It has been months since the Katherine community received any official updates on the town's PFAS contamination.
The Katherine PFAS Community Consultation Group, set up within the Office of the Chief Minister in 2017, "to provide a mechanism for two-way communication with the community" has been little heard of.
A former group member told us there had been many resignations from the group and it had "failed to find a voice" locally.
The Katherine Times has been told the group now only has a handful of members, few from the community.
"Even when it was meeting no-one knew anything about it, they were surprised when I told them there was such a thing," the former member, who did not want to be identified, said.
The Department of Defence's last community update was in November last year with the release of the environmental investigation report.
The department's "regional representative" who was sent to Katherine to "provide support to the community" has gone.
"This representative was engaged to assist in the implementation of the Katherine Rainwater Tank Program, which resulted in the installation of tanks on 68 properties in Katherine. The representative was a local point of contact for community organisations addressing PFAS issues within the Katherine community," a defence spokesman said today.
Defence said it had now " transitioned" its regional representative arrangement to a "locally engaged representative".
"This local Defence Representative is available to provide information and support to the community as required," the spokesman said.
"The local Defence Representative regularly visits Katherine residents to address PFAS related matters and concerns.
"The local Defence Representative can be reached through the Investigation Information Line on 1800 316 813 or via PFAS.RAAFBaseTindal@coffey.com"
The Katherine Times has asked Defence to further identify the "local representative" who is regularly visiting residents, as it says.
Defence today said it intends to provide a newsletter to the Katherine community in the near future and would conduct a "community engagement event in the second quarter of 2019".

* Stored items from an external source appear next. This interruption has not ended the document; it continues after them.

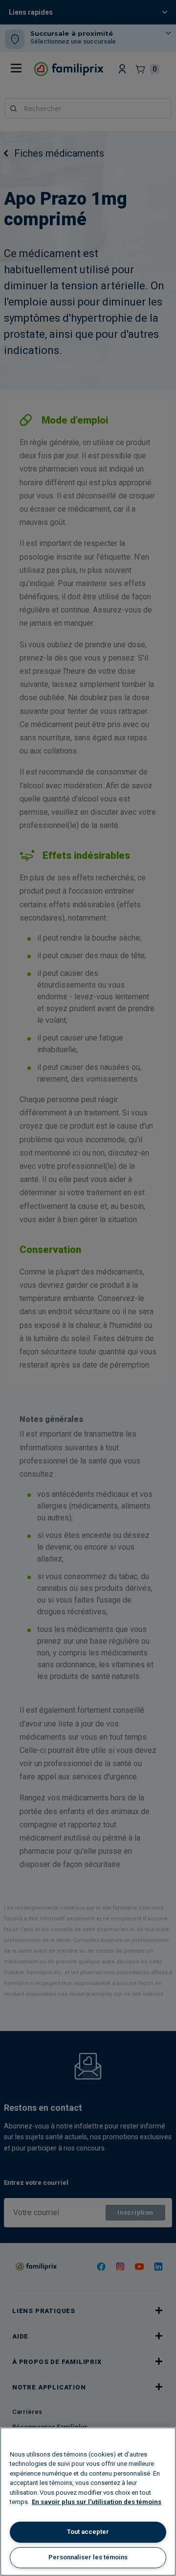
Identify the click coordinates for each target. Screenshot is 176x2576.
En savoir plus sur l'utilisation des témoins (96, 2501)
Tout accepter (88, 2531)
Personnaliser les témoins (88, 2557)
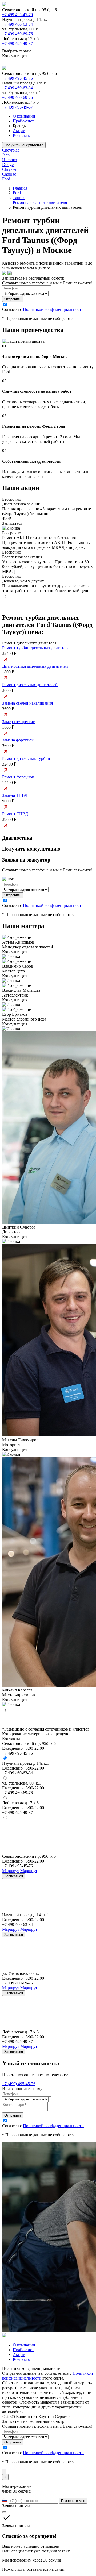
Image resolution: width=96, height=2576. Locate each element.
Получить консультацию (23, 145)
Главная (20, 188)
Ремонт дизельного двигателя (40, 202)
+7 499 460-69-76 (17, 34)
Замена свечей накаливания (27, 703)
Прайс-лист (23, 121)
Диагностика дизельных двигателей (35, 666)
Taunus (19, 197)
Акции (19, 130)
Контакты (22, 135)
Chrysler (9, 169)
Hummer (9, 159)
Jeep (6, 155)
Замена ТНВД (14, 795)
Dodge (8, 164)
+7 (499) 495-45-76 (18, 2083)
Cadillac (9, 174)
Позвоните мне (73, 2501)
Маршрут (10, 1870)
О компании (24, 116)
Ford (6, 179)
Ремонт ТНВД (15, 814)
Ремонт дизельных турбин (26, 758)
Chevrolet (10, 150)
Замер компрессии (18, 721)
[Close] (4, 2512)
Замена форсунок (18, 740)
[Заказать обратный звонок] (4, 2471)
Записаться (13, 1876)
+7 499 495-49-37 (17, 43)
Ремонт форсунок (18, 777)
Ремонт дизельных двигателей (30, 684)
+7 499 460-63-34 (17, 24)
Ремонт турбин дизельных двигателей (37, 648)
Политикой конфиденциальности (53, 309)
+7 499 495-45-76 (17, 14)
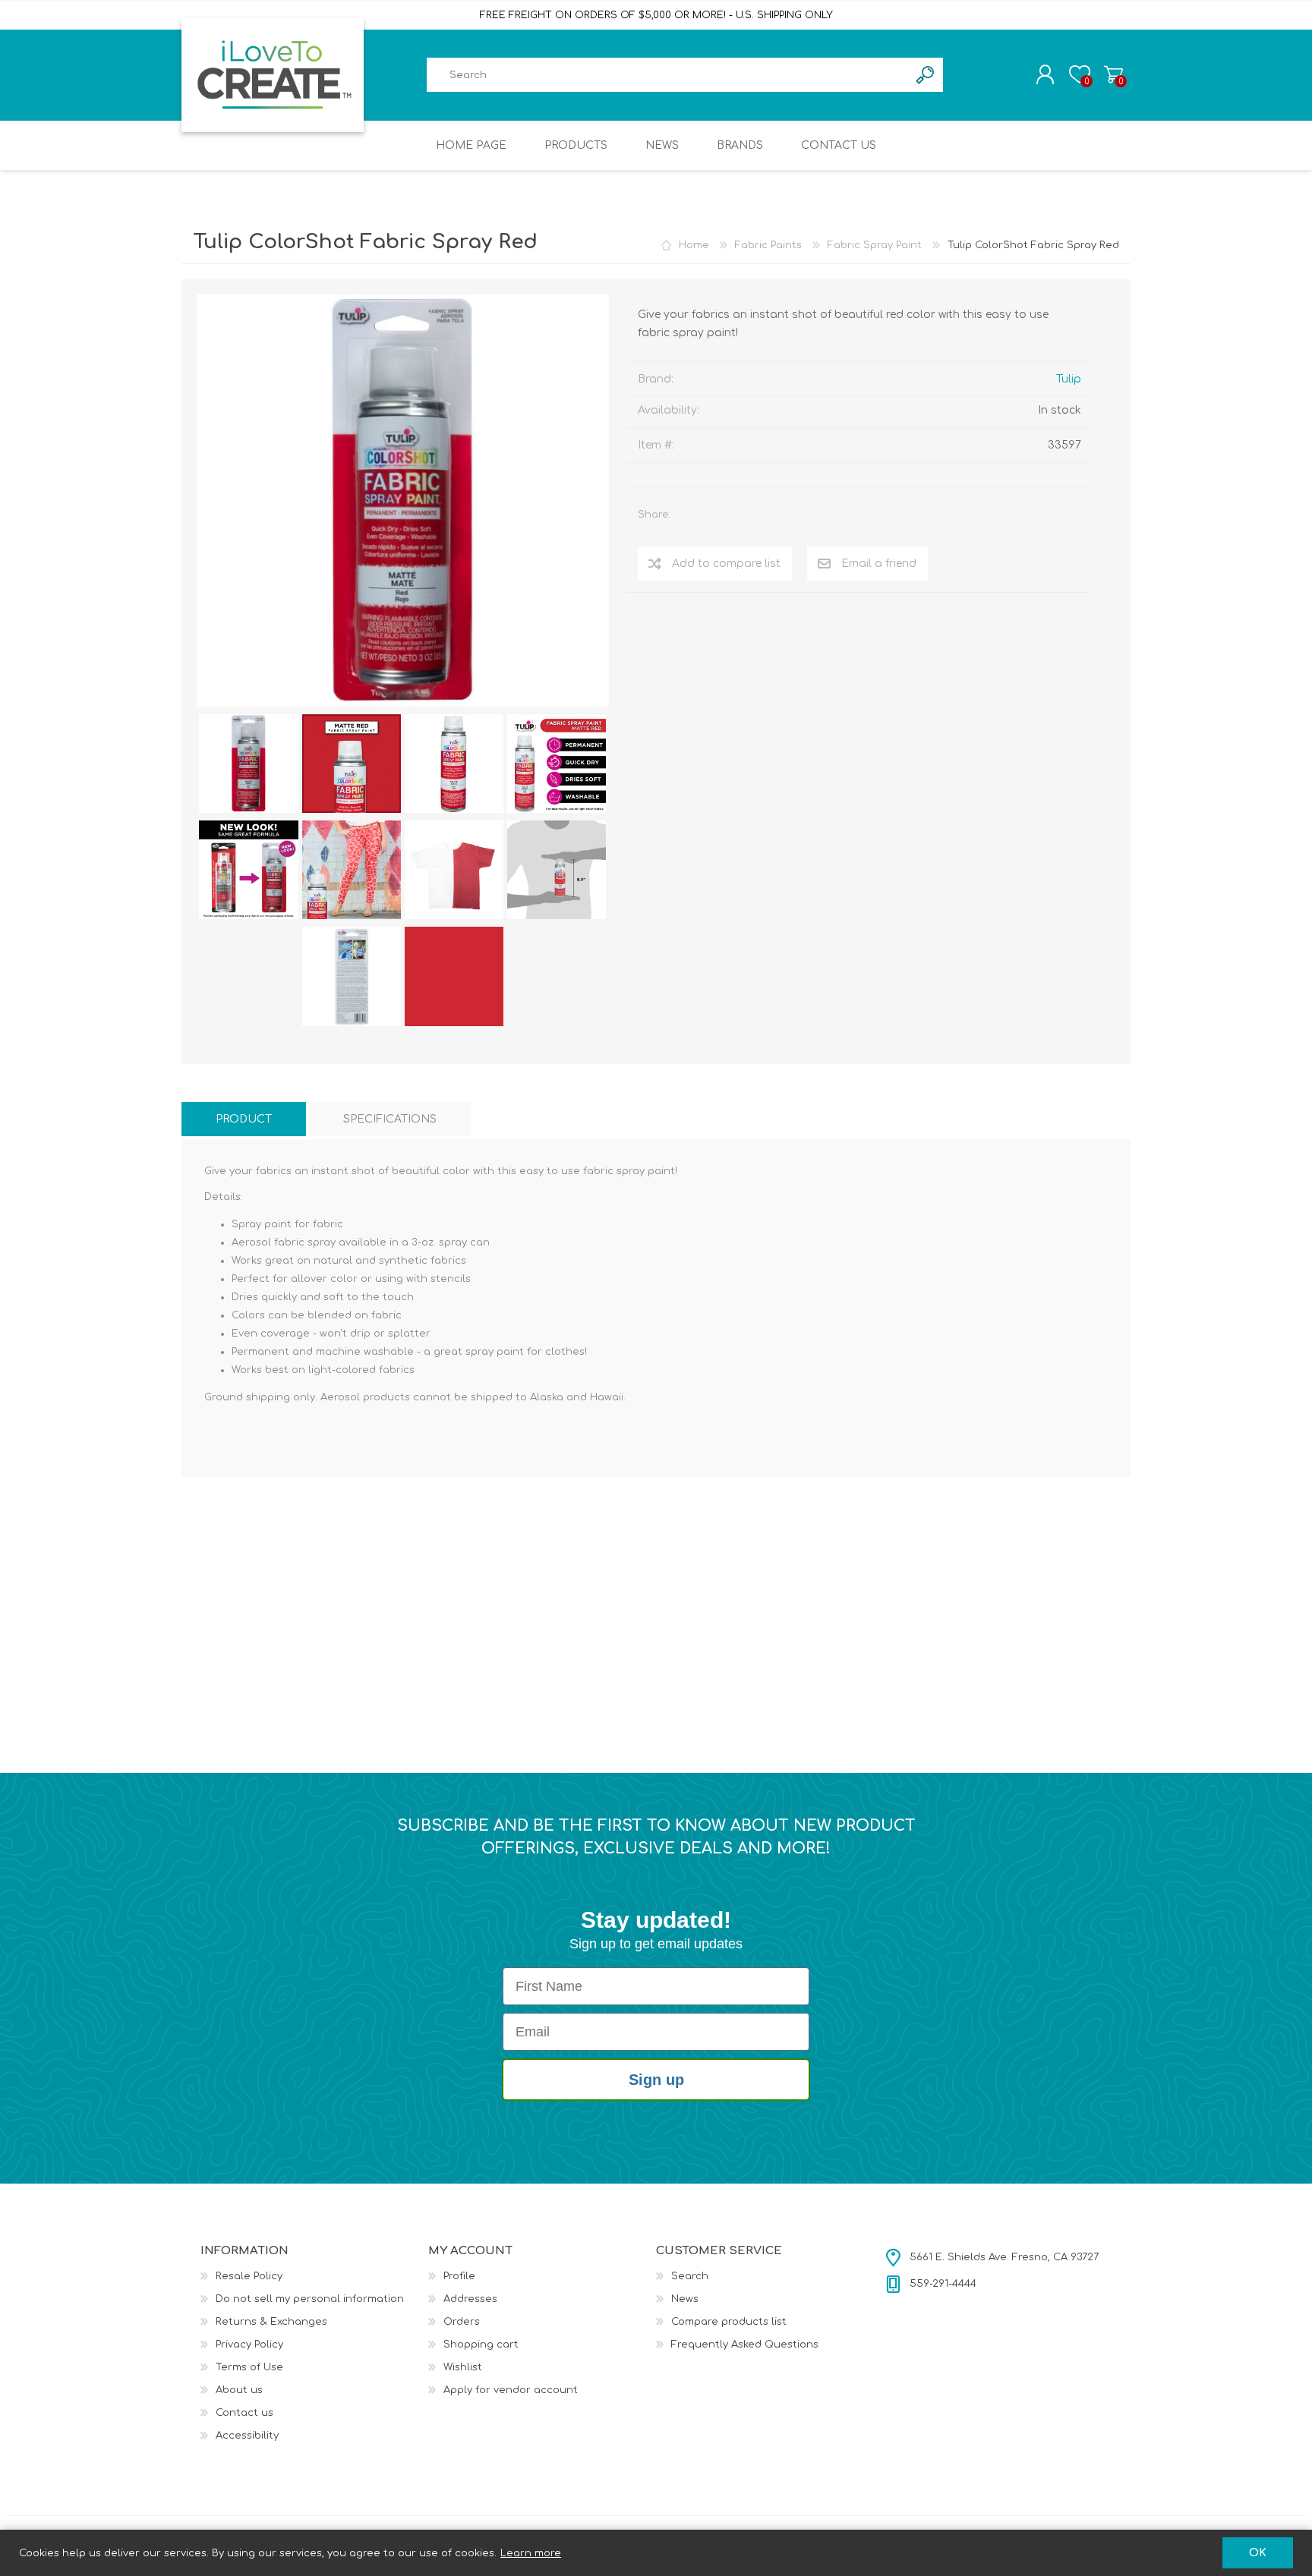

The little known community group comprised members of Katherine Town Council, Defence, Chamber of Commerce, Power and Water, and five community members.
"The KPCCG will help with the timely sharing of the latest information relating to PFAS and receiving community specific information first hand from community representatives," the group's operating instructions read.
The group's last agenda, on checking earlier this week, was from June 2018.
"Our team in Katherine has been working with the council to rectify the problems you raised," a spokeswoman from the Office of the Chief Minister said today.
The spokeswoman said the council now has all agendas and minutes on their website. You can find them here.
Katherine Times understands there was a meeting of some members in November last year who agreed the group needed a new direction.
An advertisement was placed in the Katherine Times this week asking for new members to join.
The voluntary blood testing program in Katherine ends on April 30.
The Federal Health Department said 600 residents had already taken the blood tests.